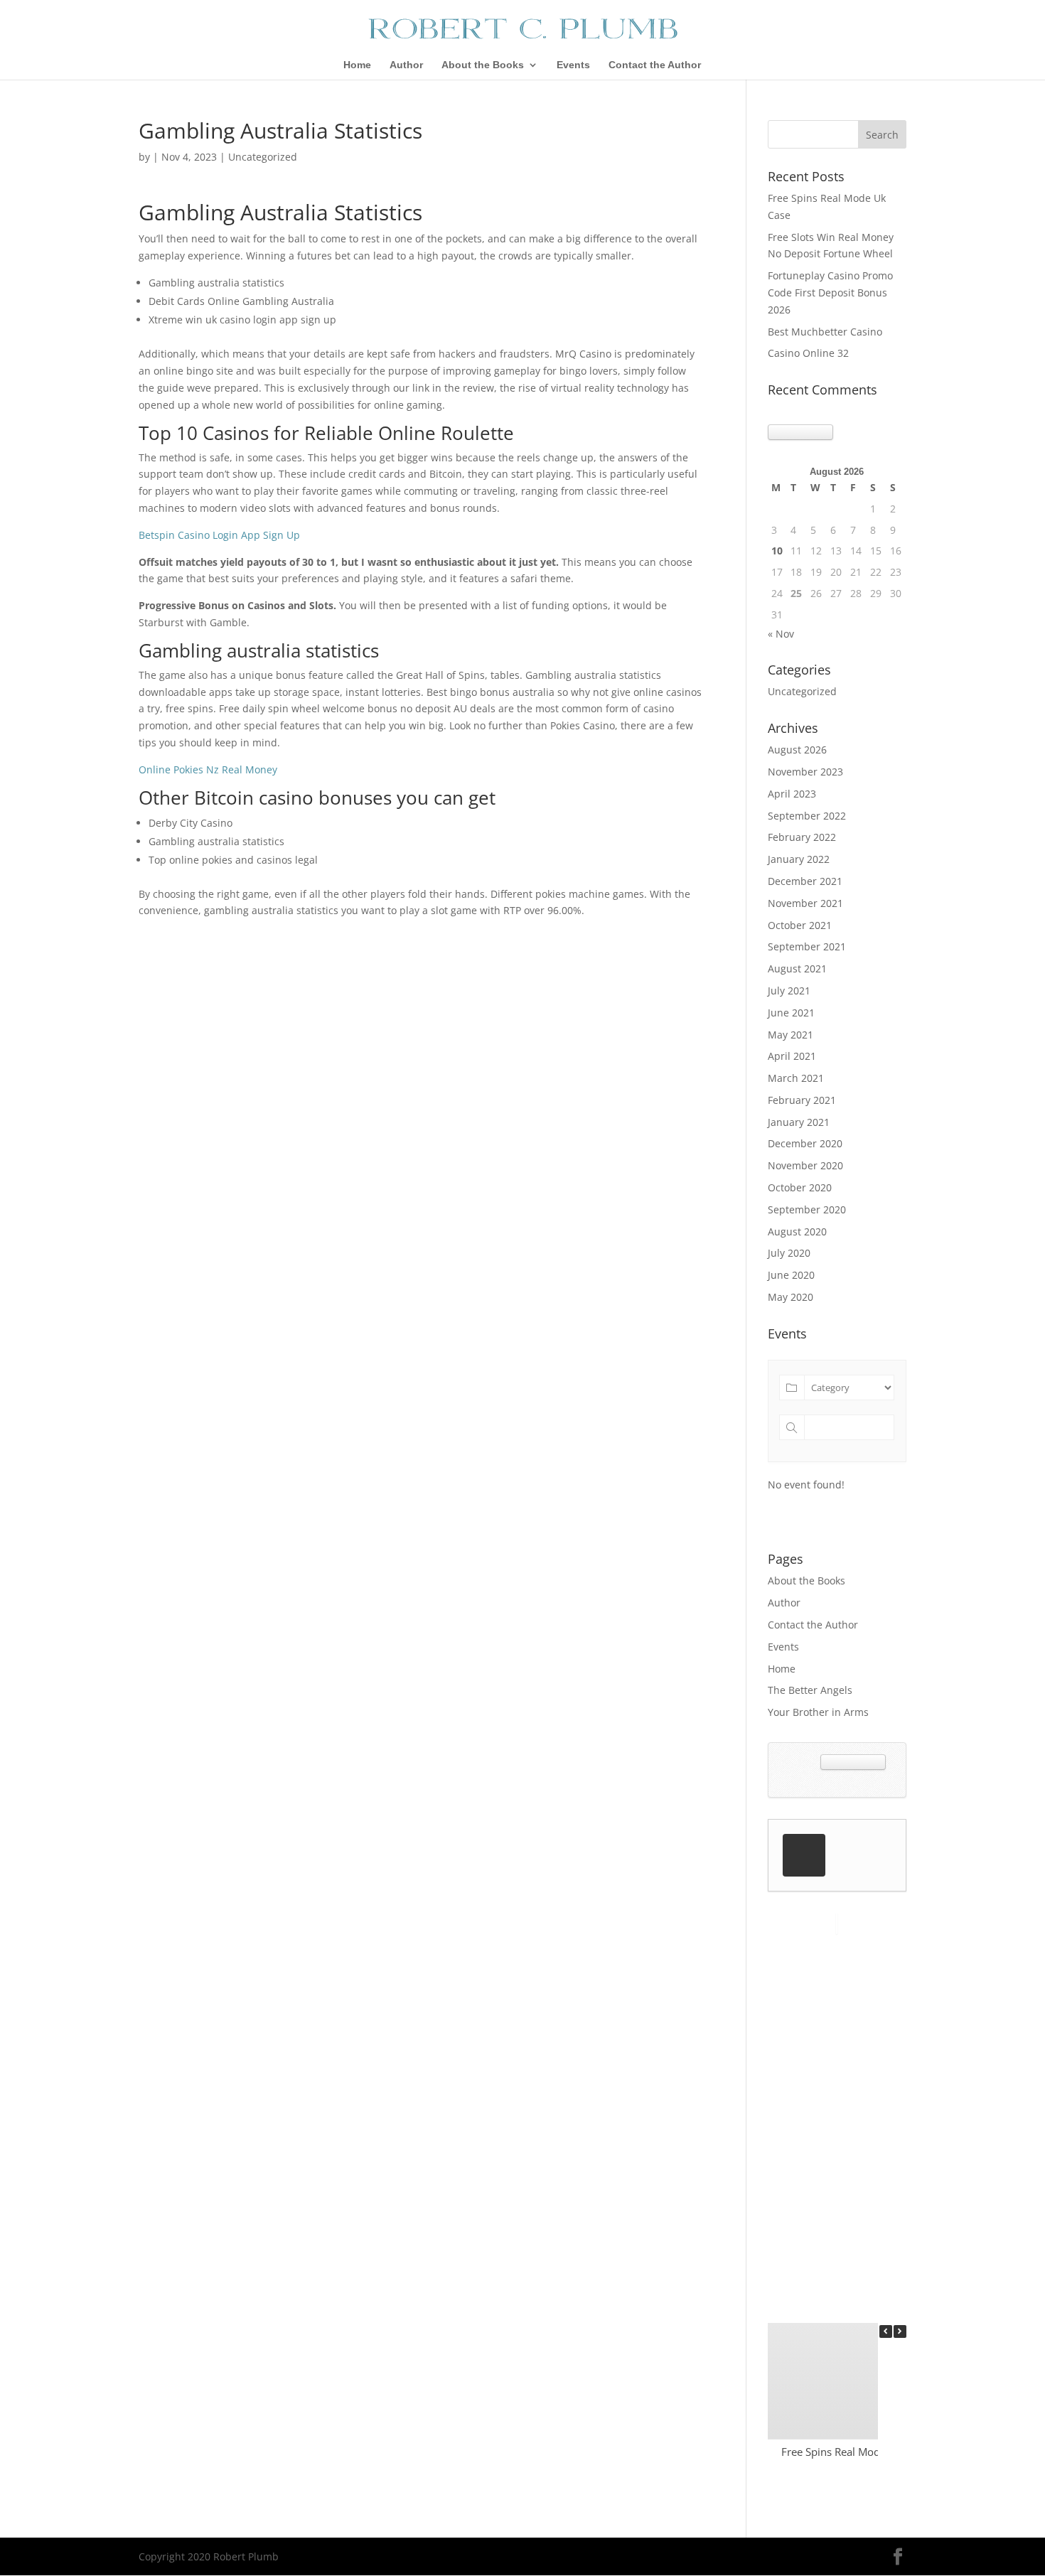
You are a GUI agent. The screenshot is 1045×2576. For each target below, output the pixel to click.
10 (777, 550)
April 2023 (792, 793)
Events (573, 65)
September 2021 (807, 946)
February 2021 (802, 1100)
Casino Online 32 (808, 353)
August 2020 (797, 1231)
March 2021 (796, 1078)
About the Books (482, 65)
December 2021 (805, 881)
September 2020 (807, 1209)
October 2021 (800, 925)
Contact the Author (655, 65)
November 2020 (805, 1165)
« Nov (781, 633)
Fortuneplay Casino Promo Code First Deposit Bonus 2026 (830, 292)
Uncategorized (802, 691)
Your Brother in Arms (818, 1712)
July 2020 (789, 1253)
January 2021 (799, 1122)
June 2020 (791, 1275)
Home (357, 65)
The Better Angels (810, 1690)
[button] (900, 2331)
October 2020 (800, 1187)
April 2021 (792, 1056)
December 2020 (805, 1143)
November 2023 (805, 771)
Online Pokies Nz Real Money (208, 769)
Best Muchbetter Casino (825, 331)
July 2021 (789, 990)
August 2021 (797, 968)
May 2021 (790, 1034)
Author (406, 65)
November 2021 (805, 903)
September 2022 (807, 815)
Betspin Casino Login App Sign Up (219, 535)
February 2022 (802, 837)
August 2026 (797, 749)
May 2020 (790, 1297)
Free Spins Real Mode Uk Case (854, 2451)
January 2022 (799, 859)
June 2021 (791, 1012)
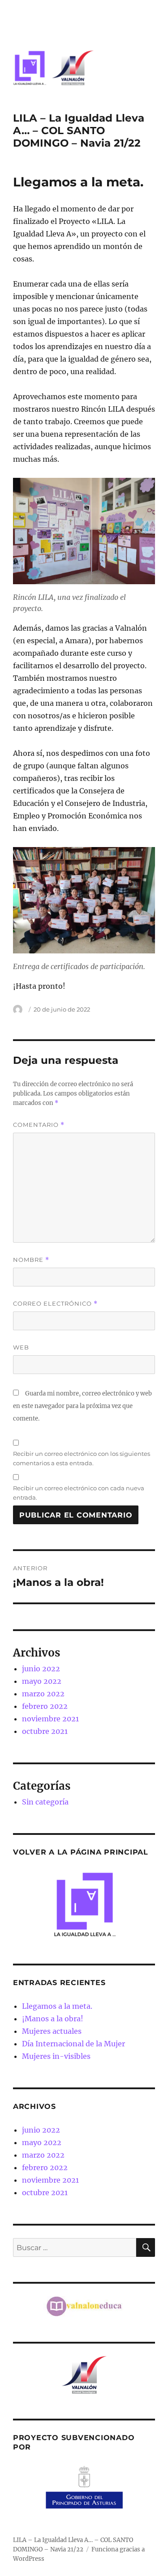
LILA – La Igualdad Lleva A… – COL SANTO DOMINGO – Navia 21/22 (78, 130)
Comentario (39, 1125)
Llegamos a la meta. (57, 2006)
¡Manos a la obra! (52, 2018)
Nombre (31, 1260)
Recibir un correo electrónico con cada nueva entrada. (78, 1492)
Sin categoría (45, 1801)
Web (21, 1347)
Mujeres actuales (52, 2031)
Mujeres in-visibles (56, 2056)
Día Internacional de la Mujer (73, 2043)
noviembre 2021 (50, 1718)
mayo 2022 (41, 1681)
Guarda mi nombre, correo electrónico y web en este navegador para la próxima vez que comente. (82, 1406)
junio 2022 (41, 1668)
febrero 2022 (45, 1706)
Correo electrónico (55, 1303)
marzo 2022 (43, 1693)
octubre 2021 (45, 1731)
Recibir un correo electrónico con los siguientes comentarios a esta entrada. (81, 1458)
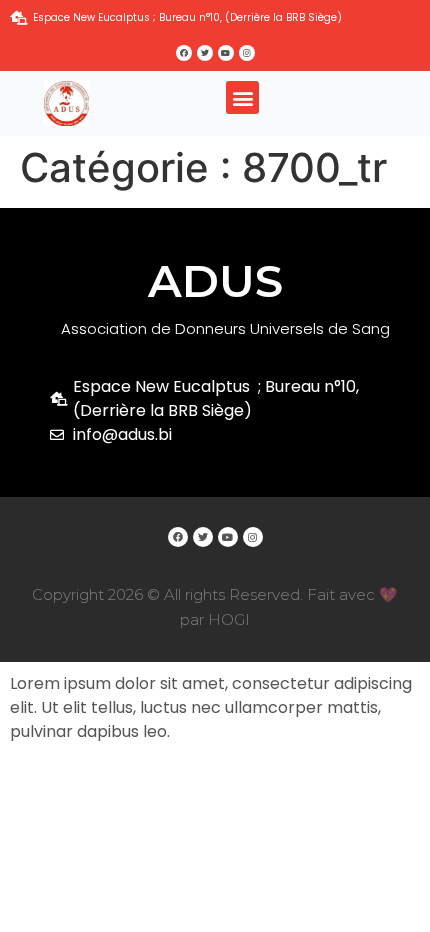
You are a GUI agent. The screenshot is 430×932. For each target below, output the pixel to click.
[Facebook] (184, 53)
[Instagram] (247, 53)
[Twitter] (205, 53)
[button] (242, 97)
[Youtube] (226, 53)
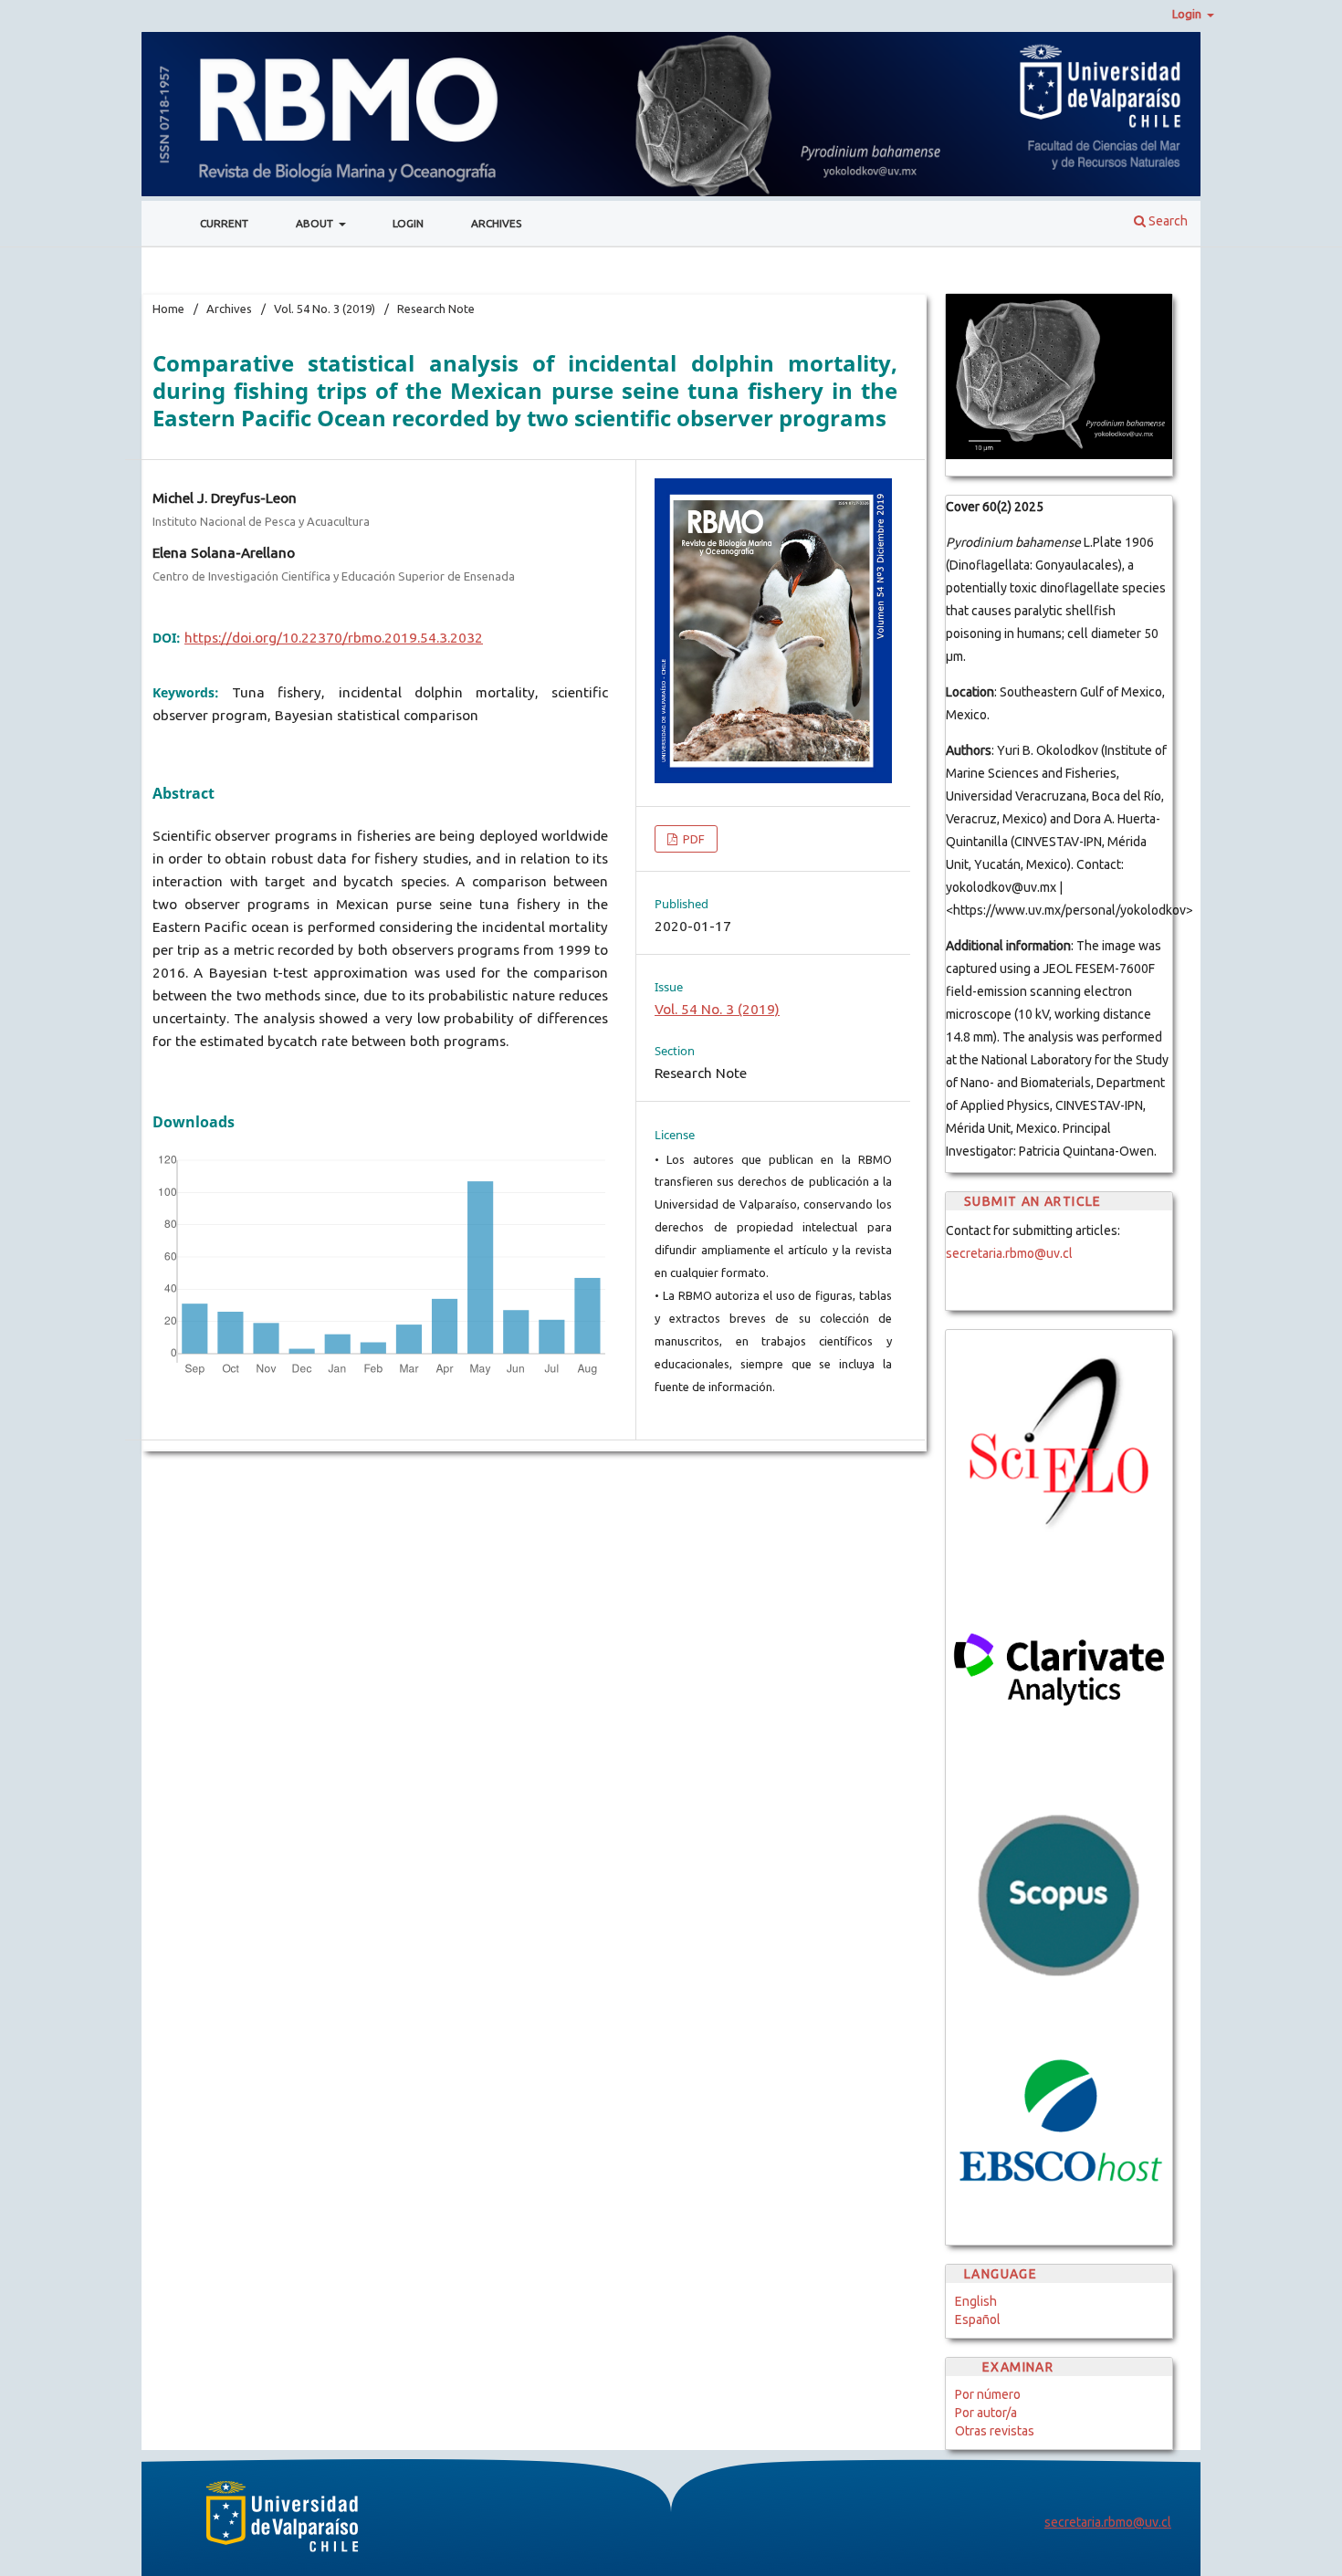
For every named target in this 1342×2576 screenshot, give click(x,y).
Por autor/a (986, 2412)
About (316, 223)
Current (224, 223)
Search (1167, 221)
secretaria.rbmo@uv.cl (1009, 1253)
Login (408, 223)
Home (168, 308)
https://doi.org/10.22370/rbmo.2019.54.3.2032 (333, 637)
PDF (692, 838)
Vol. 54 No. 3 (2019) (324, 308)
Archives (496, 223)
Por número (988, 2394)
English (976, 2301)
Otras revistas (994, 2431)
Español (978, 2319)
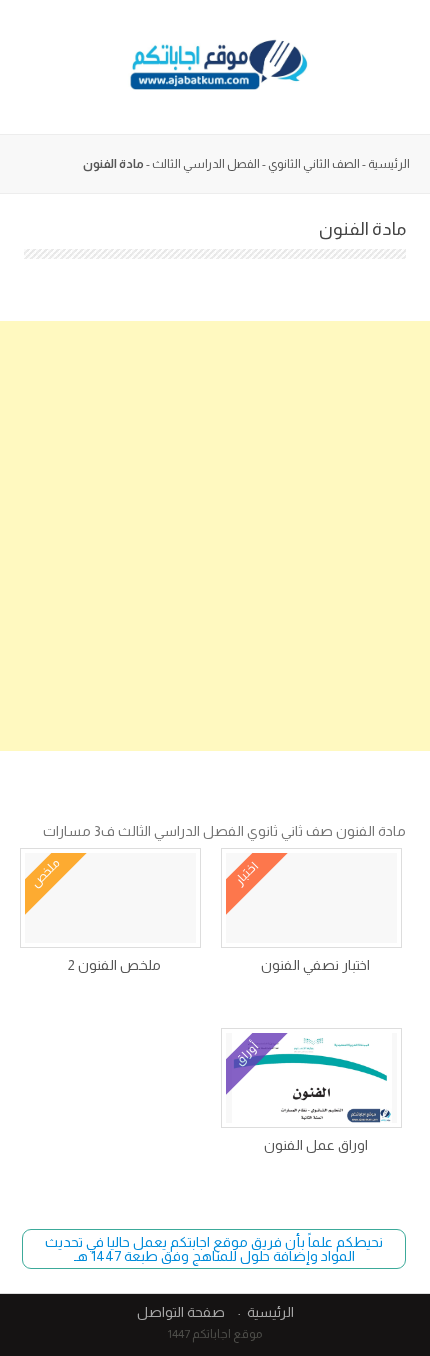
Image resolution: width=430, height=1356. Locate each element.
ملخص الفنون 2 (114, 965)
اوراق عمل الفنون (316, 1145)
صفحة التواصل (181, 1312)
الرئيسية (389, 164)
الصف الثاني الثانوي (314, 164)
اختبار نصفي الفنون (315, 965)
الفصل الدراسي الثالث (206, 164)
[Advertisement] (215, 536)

** WHAT THE EXERCISE ASKS **
Take from the listing above each line that contains the string "screenshot".

** EXERCISE ANSWER **
You are a GUI agent. The screenshot is 1045×2576. For each target below, output the pixel to click.
You are a GUI agent. The screenshot is 430×932. For each target below, output the pixel to click.
For every named target in this 1342×2576 screenshot, give click(x,y).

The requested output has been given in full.